- 7 years ago
…Or something like that
I wrote a post yesterday about the difference between legitimate reasons and nervous excuses in regards to why we’re all still “waiting”. I casually decided to talk to my SO about my poll findings last night, and pointed out that the majority of the bees are also still waiting due to financial reasons/saving up.
He responded by saying that yes, he is certainly at the tail ending of saving for an engagement ring, but is also waiting to arrange a very special, very “us” event/moment to pop the question. I am honestly okay with these reasons. I understand that a ring can be a hefty purchase, and I appreciate that he is taking the time to create a memorable proposal. I know the time will come, and relatively soon at that. However, my SO went on to admit that he is a little nervous about the personal shift and growth that he feels will begin immediately after we become engaged. Some of the things he mentioned:
“I usually play rugby or soccer every Saturday. When we become engaged, our weekends will be devoted to searching for venues and working on wedding crafts. I’m excited to be involved, but that is a huge 180 when it comes to my personal hobbies”. (hah, total over exaggerartion, imo).

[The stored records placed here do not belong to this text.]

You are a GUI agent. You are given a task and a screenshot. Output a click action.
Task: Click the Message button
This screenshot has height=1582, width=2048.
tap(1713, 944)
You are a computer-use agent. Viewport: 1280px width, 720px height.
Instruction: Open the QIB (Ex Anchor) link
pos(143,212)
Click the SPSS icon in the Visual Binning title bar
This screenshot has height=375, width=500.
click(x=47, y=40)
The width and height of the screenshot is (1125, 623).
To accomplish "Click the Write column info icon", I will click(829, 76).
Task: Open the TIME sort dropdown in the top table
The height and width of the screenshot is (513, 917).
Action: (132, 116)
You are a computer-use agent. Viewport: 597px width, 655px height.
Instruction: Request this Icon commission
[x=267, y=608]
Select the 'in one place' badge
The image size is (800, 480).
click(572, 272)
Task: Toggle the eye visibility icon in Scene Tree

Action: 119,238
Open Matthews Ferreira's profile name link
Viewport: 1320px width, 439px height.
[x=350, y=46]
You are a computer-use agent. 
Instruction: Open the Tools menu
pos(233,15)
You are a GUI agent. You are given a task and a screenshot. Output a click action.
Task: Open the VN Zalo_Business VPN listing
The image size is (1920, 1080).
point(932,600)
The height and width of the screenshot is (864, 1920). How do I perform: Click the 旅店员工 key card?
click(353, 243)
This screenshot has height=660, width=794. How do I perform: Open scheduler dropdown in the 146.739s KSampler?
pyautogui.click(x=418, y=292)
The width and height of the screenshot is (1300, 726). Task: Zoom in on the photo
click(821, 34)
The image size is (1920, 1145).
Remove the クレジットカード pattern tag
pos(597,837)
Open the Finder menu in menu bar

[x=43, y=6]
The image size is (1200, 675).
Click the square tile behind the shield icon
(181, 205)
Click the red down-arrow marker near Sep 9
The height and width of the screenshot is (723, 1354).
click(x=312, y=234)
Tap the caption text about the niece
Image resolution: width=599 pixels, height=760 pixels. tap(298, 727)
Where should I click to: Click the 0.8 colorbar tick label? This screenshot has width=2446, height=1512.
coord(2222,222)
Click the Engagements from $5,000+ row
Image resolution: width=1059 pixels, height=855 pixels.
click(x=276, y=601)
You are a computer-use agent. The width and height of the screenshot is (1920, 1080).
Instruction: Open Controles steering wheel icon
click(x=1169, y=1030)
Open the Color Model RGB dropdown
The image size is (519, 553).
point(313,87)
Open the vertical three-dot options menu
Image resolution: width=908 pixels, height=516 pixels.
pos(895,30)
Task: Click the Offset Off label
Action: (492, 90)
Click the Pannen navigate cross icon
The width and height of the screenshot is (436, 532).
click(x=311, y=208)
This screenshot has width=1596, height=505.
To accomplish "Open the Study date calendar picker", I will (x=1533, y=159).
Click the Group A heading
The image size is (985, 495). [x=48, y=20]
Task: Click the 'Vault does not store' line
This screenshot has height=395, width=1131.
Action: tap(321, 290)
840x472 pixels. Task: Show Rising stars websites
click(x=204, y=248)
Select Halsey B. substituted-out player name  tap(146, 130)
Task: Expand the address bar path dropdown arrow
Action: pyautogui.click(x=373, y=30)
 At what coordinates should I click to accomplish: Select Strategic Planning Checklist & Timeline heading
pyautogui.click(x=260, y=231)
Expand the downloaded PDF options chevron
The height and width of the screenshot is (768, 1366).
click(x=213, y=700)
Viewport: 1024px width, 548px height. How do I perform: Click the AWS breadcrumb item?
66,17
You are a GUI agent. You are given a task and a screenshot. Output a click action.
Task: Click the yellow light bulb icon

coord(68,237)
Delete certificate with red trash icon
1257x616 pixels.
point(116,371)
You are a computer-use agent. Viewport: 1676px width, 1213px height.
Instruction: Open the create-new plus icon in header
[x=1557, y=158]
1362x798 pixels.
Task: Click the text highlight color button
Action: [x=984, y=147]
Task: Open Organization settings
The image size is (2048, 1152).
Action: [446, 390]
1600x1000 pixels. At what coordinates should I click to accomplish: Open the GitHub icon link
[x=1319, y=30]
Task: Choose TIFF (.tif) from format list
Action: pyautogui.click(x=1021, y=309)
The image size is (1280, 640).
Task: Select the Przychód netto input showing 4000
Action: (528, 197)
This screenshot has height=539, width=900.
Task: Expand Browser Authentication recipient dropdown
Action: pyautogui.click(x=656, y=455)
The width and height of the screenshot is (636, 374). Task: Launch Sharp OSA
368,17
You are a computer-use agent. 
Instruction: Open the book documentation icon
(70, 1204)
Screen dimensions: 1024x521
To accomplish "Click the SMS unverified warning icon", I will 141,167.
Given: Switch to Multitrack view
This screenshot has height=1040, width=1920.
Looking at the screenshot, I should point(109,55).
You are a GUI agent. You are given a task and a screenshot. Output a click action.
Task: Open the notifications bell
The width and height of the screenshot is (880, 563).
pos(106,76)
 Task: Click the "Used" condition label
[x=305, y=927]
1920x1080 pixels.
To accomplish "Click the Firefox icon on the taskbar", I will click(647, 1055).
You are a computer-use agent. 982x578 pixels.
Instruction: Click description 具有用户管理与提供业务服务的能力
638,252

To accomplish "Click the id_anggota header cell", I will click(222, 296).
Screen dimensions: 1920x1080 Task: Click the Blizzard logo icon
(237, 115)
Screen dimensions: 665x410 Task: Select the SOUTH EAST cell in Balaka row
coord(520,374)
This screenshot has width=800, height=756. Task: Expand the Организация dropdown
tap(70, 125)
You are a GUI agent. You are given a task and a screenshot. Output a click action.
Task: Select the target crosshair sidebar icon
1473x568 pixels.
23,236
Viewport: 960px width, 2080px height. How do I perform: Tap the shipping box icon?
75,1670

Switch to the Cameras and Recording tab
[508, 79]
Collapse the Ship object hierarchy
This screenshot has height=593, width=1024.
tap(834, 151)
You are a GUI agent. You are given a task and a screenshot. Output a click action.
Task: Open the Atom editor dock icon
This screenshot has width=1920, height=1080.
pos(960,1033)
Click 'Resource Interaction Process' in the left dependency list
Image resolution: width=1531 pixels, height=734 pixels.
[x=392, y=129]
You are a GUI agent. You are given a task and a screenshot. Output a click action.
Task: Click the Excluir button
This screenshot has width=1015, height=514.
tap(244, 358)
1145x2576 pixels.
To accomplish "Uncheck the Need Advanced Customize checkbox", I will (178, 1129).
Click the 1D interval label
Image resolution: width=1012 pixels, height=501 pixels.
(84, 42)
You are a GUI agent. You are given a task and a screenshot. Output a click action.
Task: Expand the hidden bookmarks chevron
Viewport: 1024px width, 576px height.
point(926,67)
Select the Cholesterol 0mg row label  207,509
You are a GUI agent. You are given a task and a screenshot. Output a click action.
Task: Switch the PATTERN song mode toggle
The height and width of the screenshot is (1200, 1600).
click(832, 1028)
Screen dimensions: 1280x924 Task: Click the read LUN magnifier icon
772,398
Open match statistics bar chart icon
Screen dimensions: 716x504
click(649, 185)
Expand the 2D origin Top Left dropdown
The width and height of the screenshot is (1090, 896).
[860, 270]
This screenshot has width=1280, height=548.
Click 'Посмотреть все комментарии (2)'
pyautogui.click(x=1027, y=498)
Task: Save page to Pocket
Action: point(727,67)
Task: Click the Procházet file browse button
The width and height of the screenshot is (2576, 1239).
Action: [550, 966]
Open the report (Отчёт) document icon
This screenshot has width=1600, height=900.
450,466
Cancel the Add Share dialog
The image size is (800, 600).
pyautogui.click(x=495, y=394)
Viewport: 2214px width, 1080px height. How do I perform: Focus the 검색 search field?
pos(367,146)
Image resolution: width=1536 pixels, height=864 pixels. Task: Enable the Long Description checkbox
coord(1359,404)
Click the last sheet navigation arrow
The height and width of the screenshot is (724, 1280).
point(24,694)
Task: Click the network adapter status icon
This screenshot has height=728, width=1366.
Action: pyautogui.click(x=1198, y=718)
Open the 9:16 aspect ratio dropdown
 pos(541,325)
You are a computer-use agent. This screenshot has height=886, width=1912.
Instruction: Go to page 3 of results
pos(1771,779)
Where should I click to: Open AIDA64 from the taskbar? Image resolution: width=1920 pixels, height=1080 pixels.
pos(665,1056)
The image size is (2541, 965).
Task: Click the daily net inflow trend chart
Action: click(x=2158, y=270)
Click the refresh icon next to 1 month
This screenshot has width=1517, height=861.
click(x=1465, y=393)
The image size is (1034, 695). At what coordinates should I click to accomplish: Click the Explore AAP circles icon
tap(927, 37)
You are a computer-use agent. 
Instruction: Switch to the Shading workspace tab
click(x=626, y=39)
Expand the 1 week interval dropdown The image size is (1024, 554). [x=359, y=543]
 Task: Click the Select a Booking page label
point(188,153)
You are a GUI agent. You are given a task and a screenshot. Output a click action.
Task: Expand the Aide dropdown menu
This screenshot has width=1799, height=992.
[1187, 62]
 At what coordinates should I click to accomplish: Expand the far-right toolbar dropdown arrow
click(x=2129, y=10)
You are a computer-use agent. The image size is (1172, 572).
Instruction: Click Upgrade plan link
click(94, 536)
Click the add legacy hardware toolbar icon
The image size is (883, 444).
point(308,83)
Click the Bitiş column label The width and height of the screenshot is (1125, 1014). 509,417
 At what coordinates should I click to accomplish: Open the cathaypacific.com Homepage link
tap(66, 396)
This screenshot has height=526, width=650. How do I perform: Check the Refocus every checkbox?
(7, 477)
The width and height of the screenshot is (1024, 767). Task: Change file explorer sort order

“Once we’re married, I hardly think either of us will want to continue living in an apartment much longer. We’ll want to buy a house. And that means money, research, and time. We’ll have to live and breathe real estate.”
“I don’t think we’re the type to wait too long to start a family. Marriage will mean babies. And even though having kids is going to be awesome, it’s also gunna mean a complete lifestyle change”
Now, I really appreciated that he opened up to me last night. And even though he reassured me that he still wants nothing more than to be my husband, I know that his statements convey a little fear. I totally understand that he is a bit nervous about what is to come – it is a HUGE step. However, we’re in our mid-late twenties, are both educated, decently paid, mature individuals who share a secure life with one another. I just think that for him, the fantasy of talking about marriage and raising a family is completely different from actually hunkering down and putting that plan into action. I want him to know that I don’t expect him to give up his personality, hobbies, and passions just because we decide to share a life together. And while I want him to feel ready, I also need to find positive ways to encourage him to realize that, essentially, he already is ready. We’re ready.
Anyone have any words of advice? Any other bees in a similar boat with their SOs?